- [What to produce] Range to output from the entries below: the line containing "permalink (267, 624)" through the line containing "Золотой дождь выдача (46, 1563)". Set it down exactly, ends included, nothing else.

- [Input for this task]
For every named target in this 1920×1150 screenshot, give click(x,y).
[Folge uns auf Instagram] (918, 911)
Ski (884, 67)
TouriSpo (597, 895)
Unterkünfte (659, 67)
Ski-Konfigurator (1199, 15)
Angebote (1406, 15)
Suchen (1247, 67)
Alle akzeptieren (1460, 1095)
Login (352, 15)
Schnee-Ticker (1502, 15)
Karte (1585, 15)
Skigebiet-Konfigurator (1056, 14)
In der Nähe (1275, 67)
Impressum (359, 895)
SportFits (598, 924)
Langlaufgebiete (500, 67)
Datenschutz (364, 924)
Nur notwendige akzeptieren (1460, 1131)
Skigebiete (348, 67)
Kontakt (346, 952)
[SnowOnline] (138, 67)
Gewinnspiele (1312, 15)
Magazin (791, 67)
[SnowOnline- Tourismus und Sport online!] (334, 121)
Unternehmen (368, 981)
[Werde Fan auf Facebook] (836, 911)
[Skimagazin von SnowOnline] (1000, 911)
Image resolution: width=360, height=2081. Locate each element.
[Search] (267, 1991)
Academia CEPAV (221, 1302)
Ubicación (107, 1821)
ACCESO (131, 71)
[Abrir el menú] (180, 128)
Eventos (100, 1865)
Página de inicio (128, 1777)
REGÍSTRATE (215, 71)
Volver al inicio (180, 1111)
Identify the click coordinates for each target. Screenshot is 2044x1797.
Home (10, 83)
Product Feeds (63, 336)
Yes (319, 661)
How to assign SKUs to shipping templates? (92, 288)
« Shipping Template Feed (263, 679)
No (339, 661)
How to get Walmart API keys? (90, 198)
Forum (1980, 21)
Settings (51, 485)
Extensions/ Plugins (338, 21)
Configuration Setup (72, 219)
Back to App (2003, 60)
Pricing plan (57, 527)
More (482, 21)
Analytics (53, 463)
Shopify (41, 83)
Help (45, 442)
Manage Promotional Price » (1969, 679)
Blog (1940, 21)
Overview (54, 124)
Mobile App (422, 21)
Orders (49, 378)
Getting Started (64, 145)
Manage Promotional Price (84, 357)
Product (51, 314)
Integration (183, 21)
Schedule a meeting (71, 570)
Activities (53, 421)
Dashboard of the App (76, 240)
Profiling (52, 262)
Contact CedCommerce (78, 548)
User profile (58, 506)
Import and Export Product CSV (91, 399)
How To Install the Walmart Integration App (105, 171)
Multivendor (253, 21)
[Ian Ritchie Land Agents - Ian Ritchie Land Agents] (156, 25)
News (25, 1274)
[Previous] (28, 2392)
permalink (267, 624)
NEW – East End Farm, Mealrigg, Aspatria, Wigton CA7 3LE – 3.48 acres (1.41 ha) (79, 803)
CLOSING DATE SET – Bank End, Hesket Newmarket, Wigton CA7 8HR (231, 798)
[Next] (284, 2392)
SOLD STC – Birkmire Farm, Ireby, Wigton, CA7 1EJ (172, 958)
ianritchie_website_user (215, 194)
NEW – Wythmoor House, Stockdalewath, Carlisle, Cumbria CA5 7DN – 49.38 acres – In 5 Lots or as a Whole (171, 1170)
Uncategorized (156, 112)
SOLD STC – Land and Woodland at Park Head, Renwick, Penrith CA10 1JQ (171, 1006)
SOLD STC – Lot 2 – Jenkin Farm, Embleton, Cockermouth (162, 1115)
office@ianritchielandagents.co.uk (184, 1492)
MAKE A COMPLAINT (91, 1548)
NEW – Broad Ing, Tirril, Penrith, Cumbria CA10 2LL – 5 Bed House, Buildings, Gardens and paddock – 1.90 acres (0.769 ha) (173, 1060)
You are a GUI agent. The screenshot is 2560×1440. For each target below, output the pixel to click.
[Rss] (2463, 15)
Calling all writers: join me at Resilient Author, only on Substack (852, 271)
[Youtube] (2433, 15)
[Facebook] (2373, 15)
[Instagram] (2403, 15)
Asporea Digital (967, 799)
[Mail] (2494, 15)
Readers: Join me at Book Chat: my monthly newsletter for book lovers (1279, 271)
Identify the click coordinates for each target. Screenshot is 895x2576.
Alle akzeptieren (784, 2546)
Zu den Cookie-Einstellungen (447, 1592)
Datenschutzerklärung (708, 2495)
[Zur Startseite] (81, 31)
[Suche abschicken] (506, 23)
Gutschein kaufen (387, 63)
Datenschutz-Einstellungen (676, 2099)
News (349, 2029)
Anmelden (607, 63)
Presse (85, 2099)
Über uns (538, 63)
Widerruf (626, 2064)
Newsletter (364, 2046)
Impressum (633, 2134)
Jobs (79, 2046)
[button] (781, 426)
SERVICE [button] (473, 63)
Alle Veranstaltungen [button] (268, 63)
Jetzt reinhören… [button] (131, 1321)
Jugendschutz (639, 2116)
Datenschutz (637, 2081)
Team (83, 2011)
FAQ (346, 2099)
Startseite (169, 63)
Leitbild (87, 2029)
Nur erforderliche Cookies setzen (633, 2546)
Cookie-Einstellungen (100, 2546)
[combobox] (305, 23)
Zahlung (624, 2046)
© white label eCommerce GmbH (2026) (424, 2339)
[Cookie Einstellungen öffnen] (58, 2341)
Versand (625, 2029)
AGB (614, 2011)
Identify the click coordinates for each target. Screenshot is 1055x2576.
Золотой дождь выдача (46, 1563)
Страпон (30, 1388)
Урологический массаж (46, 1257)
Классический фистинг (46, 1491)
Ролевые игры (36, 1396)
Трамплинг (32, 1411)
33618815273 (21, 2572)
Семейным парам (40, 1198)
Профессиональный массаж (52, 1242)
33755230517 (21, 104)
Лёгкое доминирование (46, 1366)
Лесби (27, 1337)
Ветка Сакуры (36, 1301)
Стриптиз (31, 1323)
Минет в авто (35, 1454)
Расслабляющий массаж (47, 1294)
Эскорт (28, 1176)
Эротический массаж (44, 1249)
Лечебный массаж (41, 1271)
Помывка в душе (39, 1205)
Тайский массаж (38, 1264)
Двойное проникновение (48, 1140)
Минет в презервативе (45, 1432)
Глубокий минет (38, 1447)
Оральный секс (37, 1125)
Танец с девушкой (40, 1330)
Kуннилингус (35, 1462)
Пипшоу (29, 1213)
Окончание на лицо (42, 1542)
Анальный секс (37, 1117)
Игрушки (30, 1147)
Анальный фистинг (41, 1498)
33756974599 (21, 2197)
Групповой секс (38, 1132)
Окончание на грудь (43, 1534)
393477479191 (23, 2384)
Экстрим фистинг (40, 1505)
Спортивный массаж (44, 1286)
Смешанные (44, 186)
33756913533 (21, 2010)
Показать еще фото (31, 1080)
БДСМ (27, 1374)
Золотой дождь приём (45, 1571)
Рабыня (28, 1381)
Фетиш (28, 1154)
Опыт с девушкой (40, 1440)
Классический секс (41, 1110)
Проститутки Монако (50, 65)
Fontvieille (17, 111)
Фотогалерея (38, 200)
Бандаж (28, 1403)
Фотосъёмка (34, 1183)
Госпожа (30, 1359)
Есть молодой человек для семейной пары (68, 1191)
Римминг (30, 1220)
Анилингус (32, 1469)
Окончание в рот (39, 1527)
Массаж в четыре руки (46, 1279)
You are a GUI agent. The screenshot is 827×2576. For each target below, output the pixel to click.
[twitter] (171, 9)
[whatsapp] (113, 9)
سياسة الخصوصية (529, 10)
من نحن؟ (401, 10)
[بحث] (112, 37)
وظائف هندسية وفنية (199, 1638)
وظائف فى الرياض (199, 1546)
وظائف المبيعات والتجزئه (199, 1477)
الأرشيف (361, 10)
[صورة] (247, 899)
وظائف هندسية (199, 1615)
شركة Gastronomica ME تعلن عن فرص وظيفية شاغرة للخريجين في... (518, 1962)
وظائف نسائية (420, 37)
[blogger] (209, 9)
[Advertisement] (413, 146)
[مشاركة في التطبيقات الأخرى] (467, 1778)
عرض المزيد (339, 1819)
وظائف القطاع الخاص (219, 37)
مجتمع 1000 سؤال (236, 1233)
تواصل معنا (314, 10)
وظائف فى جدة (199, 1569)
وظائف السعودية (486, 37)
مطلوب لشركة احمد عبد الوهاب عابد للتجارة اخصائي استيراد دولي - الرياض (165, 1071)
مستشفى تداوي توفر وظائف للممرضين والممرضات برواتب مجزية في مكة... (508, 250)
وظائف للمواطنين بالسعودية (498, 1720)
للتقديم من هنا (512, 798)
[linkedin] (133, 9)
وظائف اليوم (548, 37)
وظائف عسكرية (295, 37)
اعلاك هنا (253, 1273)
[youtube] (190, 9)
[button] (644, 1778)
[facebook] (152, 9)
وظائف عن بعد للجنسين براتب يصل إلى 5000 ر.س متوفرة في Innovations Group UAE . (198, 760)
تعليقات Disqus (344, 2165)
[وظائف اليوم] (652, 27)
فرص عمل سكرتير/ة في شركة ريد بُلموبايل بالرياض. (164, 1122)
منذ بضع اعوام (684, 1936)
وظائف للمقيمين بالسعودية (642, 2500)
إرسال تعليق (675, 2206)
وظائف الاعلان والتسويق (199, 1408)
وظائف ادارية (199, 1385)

- [Problem solution]
permalink (267, 624)
NEW – East End Farm, Mealrigg, Aspatria, Wigton CA7 3LE – 3.48 acres (1.41 ha) (79, 803)
CLOSING DATE SET – Bank End, Hesket Newmarket, Wigton CA7 8HR (231, 798)
[Next] (284, 2392)
SOLD STC – Birkmire Farm, Ireby, Wigton, CA7 1EJ (172, 958)
ianritchie_website_user (215, 194)
NEW – Wythmoor House, Stockdalewath, Carlisle, Cumbria CA5 7DN – 49.38 acres – In 5 Lots or as a Whole (171, 1170)
Uncategorized (156, 112)
SOLD STC – Land and Woodland at Park Head, Renwick, Penrith CA10 1JQ (171, 1006)
SOLD STC – Lot 2 – Jenkin Farm, Embleton, Cockermouth (162, 1115)
office@ianritchielandagents.co.uk (184, 1492)
MAKE A COMPLAINT (91, 1548)
NEW – Broad Ing, Tirril, Penrith, Cumbria CA10 2LL – 5 Bed House, Buildings, Gardens and paddock – 1.90 acres (0.769 ha) (173, 1060)
You are a GUI agent. The screenshot is 2560×1440. For each target below, output the pixel to click.
[Rss] (2463, 15)
Calling all writers: join me at Resilient Author, only on Substack (852, 271)
[Youtube] (2433, 15)
[Facebook] (2373, 15)
[Instagram] (2403, 15)
Asporea Digital (967, 799)
[Mail] (2494, 15)
Readers: Join me at Book Chat: my monthly newsletter for book lovers (1279, 271)
Identify the click coordinates for each target. Screenshot is 895x2576.
Alle akzeptieren (784, 2546)
Zu den Cookie-Einstellungen (447, 1592)
Datenschutzerklärung (708, 2495)
[Zur Startseite] (81, 31)
[Suche abschicken] (506, 23)
Gutschein kaufen (387, 63)
Datenschutz-Einstellungen (676, 2099)
News (349, 2029)
Anmelden (607, 63)
Presse (85, 2099)
Über uns (538, 63)
Widerruf (626, 2064)
Newsletter (364, 2046)
Impressum (633, 2134)
Jobs (79, 2046)
[button] (781, 426)
SERVICE [button] (473, 63)
Alle Veranstaltungen [button] (268, 63)
Jetzt reinhören… [button] (131, 1321)
Jugendschutz (639, 2116)
Datenschutz (637, 2081)
Team (83, 2011)
FAQ (346, 2099)
Startseite (169, 63)
Leitbild (87, 2029)
Nur erforderliche Cookies setzen (633, 2546)
Cookie-Einstellungen (100, 2546)
[combobox] (305, 23)
Zahlung (624, 2046)
© white label eCommerce GmbH (2026) (424, 2339)
[Cookie Einstellungen öffnen] (58, 2341)
Versand (625, 2029)
AGB (614, 2011)
Identify the click coordinates for each target. Screenshot is 1055x2576.
Золотой дождь выдача (46, 1563)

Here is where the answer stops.